-- begin Working data --

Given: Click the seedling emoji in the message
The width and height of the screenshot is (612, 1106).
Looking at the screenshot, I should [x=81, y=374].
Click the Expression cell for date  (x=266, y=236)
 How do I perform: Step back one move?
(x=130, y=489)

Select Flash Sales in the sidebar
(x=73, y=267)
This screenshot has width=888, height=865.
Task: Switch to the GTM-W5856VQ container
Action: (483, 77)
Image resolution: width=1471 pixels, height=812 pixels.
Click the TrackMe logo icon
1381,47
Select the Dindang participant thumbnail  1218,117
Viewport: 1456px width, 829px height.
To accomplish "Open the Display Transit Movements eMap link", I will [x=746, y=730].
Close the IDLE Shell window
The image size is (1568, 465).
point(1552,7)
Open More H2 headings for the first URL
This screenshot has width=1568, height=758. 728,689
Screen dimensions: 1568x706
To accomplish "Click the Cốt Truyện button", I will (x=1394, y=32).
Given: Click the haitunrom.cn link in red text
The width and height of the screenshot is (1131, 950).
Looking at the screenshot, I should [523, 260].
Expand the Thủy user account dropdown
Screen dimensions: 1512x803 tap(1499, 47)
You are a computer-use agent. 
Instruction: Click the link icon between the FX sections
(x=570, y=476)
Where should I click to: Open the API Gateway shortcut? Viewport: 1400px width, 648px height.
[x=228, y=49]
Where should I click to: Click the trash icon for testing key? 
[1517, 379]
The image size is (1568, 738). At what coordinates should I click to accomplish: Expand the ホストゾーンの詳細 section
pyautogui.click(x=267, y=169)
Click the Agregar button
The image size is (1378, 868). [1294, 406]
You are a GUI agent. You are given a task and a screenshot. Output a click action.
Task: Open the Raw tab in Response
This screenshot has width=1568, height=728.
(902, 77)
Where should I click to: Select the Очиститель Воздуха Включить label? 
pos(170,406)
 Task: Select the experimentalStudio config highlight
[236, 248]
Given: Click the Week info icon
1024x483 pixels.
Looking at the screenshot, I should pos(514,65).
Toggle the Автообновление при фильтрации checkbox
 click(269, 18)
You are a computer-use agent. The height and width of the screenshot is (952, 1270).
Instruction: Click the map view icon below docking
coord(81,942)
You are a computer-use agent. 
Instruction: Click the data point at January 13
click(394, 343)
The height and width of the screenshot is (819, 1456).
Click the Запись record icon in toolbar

-- end Working data --

● Directive
Please collect each line of the data above that contains the word "Expand", copying every such line in full.

● Output below
Expand the Thủy user account dropdown
The image size is (1568, 738). At what coordinates should I click to accomplish: Expand the ホストゾーンの詳細 section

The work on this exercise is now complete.